Question

Defining residues as buried or exposed based in ASAs/RSAs

0

Entering edit mode

2.7 years ago

Agenor Neto ▴ 10

Hello everyone,

First, the problem being considered here is not new in Biostars, but the questions were asked considerably a quite few years ago and I would like to uptade this question and help myself and others that may be facing the same question. See similar posts: 1, 2

The question is: accessible surface area and relative accessible surface area are key measurments when classifying a residue as exposed or buried in a protein. There are tools in the field which calculate this and gives us these measurments (NACCESS, Biopython.SASA, etc). But how can we make the classification based on these numbers? Is this dependent of our particular situation which is being studied (proteins)? And I also would really like to know if there is some way and, if yes, how can we classify not a residue, but an amino acid strecht of a particular protein (sum RSAs and ASAs values?).

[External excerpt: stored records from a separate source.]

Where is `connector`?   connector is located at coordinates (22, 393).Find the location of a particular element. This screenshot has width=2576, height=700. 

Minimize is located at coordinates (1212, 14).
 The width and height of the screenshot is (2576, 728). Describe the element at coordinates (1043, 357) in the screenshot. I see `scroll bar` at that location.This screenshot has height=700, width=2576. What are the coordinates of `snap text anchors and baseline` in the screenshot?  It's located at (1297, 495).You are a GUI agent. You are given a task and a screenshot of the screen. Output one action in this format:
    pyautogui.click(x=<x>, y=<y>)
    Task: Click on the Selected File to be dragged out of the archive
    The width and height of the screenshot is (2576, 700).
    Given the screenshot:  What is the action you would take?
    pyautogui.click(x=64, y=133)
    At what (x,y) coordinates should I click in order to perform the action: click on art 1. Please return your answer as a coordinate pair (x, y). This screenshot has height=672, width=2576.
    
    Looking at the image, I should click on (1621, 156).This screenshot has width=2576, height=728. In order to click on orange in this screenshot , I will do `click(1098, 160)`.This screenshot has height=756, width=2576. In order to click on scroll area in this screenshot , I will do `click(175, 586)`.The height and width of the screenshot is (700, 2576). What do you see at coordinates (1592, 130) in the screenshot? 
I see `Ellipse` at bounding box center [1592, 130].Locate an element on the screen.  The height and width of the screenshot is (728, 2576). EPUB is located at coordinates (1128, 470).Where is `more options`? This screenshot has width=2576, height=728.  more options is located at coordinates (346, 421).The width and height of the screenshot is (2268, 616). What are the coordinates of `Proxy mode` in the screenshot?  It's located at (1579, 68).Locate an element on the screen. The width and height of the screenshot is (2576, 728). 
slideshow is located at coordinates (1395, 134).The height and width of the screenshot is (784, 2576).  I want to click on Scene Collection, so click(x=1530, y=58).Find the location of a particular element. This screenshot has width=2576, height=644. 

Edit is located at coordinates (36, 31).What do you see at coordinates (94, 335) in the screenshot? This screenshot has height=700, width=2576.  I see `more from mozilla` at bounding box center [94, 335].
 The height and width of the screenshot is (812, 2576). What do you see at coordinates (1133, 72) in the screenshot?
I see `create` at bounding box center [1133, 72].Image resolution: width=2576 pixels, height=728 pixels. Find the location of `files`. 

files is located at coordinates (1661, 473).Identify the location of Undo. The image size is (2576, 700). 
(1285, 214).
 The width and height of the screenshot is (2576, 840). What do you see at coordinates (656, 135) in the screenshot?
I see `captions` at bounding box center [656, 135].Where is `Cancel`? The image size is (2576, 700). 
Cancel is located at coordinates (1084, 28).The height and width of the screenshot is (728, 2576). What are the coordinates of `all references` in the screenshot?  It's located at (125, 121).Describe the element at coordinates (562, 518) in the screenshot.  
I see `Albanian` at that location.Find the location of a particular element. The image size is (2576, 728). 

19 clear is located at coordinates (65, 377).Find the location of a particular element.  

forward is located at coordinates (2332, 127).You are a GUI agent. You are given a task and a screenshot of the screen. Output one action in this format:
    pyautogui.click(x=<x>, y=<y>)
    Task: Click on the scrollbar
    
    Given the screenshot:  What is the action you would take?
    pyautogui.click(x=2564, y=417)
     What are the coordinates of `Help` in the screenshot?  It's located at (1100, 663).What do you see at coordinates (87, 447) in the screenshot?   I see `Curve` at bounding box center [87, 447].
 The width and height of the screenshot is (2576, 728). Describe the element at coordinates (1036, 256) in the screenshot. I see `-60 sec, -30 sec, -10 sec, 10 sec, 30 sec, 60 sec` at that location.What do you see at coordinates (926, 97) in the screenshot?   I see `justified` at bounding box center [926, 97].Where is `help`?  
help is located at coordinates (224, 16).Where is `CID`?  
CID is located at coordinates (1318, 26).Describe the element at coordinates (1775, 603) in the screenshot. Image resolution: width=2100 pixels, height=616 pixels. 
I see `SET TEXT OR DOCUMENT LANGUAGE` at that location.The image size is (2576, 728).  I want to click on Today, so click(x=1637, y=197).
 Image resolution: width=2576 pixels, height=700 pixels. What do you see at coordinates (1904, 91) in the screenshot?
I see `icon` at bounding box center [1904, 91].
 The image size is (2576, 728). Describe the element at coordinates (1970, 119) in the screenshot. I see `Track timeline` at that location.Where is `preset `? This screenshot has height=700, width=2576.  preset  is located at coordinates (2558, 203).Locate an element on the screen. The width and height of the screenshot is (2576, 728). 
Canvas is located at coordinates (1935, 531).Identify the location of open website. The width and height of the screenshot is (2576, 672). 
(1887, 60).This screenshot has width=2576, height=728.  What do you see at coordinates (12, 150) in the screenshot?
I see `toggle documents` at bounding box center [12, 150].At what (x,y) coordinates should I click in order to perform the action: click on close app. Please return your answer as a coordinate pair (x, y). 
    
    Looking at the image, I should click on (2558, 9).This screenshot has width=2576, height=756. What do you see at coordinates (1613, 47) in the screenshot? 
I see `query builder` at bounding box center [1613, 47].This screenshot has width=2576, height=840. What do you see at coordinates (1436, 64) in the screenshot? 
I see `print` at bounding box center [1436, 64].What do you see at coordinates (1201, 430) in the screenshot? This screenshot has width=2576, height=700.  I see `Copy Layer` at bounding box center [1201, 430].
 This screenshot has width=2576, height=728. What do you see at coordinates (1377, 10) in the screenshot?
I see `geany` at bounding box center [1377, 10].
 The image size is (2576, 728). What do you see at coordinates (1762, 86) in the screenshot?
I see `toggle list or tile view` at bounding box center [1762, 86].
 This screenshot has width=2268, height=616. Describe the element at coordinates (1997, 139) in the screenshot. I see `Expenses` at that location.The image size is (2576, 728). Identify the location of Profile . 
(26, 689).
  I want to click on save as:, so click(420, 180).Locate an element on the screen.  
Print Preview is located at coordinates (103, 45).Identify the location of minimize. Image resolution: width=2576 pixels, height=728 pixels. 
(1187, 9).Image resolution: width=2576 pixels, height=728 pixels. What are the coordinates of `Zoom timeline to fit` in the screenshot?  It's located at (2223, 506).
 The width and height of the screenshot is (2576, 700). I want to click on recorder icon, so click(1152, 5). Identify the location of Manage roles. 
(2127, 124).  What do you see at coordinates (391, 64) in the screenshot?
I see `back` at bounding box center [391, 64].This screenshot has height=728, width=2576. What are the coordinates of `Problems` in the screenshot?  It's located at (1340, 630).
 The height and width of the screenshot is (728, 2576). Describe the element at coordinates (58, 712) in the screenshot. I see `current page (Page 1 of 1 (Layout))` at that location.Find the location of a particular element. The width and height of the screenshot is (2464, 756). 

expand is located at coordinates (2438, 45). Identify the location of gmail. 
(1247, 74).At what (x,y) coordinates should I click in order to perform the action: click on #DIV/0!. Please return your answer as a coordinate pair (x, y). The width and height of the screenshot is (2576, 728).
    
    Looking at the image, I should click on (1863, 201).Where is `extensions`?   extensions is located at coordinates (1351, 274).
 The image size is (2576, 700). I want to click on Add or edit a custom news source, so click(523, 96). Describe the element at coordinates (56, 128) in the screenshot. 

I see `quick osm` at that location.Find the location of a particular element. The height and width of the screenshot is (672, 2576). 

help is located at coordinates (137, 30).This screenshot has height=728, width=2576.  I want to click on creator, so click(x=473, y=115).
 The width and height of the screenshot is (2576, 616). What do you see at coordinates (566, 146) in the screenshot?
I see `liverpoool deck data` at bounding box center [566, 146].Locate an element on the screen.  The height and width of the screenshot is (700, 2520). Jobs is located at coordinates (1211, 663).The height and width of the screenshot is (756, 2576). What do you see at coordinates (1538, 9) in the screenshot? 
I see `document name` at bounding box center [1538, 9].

I really think there is no "The right answer" for this but I appreciate if we can discuss this problem. It is going to be great not just for me but for everyone.

structural-bioinformatics protein-biology • 1.0k views

ADD COMMENT • link updated 2.7 years ago by Ram 43k • written 2.7 years ago by Agenor Neto ▴ 10

score 2 · Accepted Answer · 2021-07-23

But how can we make the classification based on these numbers?

First, it doesn't have to be a classification - it can be a regression. That means predicting a continuous number (usually relative solvent accessibility - RSA) rather than a binary choice between buried / exposed. But let's say you want classification, in which case you pick a threshold that will delineate the two groups. I think most commonly used threshold is a RSA of 25%, but I have seen it anywhere in the 15-25% range. About 7-8 years ago when I looked a bit into it, a threshold of 23.79% was the exact middle point between the two classes so that they end up with equal number of data points. The dataset would still be fairly balanced at 25%.

Let's say you take a non-redundant set of protein structures such that no single sequence is a detectable homolog of any other. To each of them we assign a buried or exposed class using NACCESS or DSSP. Next, we build a position-specific scoring matrix (PSSM) for each sequence, either using PSI-BLAST, HHblits, jackhmmer or some other tool that can iteratively search for homologs and make profiles from multiple sequence alignments. Now we take a window around each residue, say 7 to its left and 7 to its right, and we have 15 x 20 values (a window of 15 residues, each with 20 amino-acid frequencies from PSSMs). So these 300 values are associated with either 0 or 1 that corresponds to middle residue's RSA, and that is how you build your dataset for classification or regression.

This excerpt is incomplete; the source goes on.